Home Ecommerce 6 Things To Look For In A Payment Processor Provider

6 Things To Look For In A Payment Processor Provider


If you are just starting out in the digital world, and hope to open an eCommerce shop in the near future, you are going to need a payment processor to help finalize transactions made on your website.  After all, running an online shop does you no good if you cannot accept payments from customers.

You may not know what a payment processor is, or why you might need one.  That’s why today we are going to share with you exactly why payment processors are necessary, as well as things you should be concerned about when it comes to which service you choose to work with.

What is a Payment Processor?

A payment processor is responsible for transmitting financial information between your website, the customer’s issuing bank (e.g. the credit card company), and the acquiring bank (your bank).

In short, payment processors do the following:

  • Manage relationships between your business and credit card companies, determining which companies to work with
  • Secure customer’s personal and financial information during a transaction
  • Process transactions by withdrawing money from the customer and crediting your bank
  • Transfer funds to your bank account after transaction finalization

What to Look For in a Payment Processor

There are several things you should look for in a payment processing service that will help you generate the most revenue, help you to avoid costly credit card chargebacks, secure your customer’s financial information in the vulnerable online world, and much more.

1. What Currencies Are Accepted

If you are looking to build an international brand, it is important that your payment processor accept multiple types of currencies.

Though there are no payment processors that accommodate every currency worldwide, it is best to find one that meets your market needs geographically speaking.

2. What Kind of Support is Offered

Aim to find a payment processor that has 24/7/365 customer service.  After all, your customers are sure to be making purchase at all hours of the day.  This is especially true if you are a global brand.
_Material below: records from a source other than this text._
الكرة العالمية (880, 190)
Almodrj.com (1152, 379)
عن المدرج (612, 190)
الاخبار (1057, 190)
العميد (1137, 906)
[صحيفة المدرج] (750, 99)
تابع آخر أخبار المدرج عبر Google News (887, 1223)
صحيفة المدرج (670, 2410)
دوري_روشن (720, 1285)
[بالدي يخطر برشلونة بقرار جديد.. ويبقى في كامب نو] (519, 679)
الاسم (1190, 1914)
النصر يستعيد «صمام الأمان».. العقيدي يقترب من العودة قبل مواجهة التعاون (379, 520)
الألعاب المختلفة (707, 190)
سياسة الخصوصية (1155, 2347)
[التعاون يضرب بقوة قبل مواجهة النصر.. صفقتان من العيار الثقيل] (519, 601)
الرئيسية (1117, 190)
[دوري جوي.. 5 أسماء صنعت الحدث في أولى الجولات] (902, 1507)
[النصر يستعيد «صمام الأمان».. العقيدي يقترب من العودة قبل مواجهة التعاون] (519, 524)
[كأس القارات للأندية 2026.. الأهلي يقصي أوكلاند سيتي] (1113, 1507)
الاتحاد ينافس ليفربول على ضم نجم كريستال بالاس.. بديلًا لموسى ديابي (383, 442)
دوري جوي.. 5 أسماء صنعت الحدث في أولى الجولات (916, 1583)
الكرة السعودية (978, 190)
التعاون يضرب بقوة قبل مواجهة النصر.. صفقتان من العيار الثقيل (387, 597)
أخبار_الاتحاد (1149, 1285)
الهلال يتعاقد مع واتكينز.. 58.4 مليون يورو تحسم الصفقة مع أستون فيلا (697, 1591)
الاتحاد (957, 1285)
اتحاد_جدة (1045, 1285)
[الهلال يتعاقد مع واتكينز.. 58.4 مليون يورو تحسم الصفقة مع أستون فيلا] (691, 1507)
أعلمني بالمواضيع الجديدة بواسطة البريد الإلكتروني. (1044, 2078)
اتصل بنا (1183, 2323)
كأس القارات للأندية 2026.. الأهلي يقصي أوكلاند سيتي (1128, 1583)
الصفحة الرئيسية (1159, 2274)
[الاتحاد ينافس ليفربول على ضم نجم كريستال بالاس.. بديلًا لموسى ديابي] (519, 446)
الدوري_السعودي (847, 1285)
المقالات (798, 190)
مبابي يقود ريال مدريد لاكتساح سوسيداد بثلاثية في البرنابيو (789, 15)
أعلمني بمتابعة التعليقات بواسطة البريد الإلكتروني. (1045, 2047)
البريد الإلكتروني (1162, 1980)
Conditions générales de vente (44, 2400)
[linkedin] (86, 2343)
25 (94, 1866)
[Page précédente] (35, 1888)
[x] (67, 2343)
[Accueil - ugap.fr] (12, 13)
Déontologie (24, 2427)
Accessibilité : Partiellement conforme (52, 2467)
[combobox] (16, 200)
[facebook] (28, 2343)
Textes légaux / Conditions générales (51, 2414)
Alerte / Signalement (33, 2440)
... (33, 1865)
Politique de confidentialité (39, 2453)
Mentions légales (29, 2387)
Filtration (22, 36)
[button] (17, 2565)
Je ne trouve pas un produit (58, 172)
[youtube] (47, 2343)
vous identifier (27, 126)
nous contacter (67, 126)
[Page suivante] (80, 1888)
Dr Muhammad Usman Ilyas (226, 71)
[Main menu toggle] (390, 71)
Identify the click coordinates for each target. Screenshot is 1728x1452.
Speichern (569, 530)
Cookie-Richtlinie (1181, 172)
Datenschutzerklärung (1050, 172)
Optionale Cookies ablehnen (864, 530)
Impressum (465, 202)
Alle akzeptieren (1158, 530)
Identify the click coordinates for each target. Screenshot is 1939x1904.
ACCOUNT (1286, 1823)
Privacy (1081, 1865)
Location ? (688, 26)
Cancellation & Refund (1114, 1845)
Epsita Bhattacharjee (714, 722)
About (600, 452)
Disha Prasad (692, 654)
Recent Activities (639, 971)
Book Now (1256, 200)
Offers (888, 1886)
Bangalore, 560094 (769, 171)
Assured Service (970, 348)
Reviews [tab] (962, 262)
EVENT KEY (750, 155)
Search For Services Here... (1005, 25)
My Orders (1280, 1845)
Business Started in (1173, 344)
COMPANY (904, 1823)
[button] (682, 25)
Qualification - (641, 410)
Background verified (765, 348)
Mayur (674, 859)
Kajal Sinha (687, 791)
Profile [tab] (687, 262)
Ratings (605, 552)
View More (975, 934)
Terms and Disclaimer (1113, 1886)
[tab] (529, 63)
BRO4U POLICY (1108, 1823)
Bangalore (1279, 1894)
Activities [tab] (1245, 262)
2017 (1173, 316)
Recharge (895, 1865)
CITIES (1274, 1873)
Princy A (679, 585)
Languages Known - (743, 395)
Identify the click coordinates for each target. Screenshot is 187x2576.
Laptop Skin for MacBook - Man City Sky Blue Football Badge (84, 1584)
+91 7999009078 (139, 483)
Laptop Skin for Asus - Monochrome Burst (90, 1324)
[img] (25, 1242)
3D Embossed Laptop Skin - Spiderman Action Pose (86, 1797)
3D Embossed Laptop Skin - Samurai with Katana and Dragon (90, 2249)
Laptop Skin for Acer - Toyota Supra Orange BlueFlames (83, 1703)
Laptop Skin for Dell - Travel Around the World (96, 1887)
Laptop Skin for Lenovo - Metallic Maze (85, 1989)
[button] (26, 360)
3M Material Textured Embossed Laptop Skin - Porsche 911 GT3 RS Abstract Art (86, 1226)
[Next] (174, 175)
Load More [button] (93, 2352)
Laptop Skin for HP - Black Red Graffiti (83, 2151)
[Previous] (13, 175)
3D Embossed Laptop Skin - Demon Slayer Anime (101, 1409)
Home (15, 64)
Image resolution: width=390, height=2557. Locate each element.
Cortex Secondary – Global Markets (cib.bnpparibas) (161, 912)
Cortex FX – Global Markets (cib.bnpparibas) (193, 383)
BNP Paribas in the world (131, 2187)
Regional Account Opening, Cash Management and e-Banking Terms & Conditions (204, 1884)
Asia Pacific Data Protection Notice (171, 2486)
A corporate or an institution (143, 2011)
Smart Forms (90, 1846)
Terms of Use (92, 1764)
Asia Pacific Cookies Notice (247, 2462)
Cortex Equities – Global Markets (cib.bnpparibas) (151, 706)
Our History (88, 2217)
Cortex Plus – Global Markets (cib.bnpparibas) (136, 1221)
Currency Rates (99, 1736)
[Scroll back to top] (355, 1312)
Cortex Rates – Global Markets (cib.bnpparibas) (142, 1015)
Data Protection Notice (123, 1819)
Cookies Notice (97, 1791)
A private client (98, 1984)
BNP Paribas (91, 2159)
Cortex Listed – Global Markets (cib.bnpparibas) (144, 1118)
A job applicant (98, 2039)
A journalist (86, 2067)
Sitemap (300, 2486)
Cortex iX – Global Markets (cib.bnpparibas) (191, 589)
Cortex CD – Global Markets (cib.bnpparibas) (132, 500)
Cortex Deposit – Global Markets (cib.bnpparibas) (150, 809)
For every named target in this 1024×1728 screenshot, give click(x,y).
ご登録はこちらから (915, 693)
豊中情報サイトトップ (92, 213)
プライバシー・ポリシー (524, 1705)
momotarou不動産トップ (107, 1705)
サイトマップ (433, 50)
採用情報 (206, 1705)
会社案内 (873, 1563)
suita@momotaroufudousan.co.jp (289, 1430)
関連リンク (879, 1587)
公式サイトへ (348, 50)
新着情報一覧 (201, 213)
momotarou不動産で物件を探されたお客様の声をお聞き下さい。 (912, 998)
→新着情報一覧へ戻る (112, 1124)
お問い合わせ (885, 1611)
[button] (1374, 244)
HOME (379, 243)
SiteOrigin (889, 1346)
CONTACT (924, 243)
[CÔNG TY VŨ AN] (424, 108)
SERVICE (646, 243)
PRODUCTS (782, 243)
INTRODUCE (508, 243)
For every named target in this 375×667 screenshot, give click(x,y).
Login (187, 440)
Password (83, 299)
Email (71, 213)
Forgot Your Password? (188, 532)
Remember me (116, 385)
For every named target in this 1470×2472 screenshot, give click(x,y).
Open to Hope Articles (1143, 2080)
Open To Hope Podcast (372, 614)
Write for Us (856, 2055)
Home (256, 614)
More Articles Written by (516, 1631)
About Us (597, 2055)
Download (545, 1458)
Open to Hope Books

Email, live chat, and phone support are all good ways to get in touch with your payment processor’s customer service team.

3. Double Check Costs

It has been suggested that 60-85% of all credit card fees paid out by online merchants can be avoided with a little due diligence.  Find out what kind of service fees, transaction fees, and other financial obligations you may be held to by signing on with a particular payment processing service.

4. Payment Schedules

The whole point of running an online business is to make money.  You will want to ensure that you are being paid regularly via your payment processor after customers finalize their purchases.  Find out the payment schedule and make sure it fits your financial needs.

5. Security

You may not understand the seriousness of a security breach within your online business until one happens.  Unfortunately, by then it’s too late and you have racked up thousands of dollars in lost revenue.

There are people out there that dedicate their entire lives to hacking into online businesses to steal sensitive information such as customers’ financial data.  And, staying ahead of the latest technologies can be challenging.  Make sure your payment processor offers the latest PCI compliant standards and implements other security measures to protect you and your customers at all times.

6. Analytics

Monitoring the growth and success of your business over time is the key to compounding that growth and success.

Find out what kind of reports your payment processor provides for tracking and improving your business model.  Aim for metrics such as purchasing statistics, user behavior, geo-location data, fraudulent activities, and more.

Altogether, the payment processor you decide to go with when opening up an online business plays a large role in your user’s experience, customer satisfaction, return customer rates, and of course, your bottom line.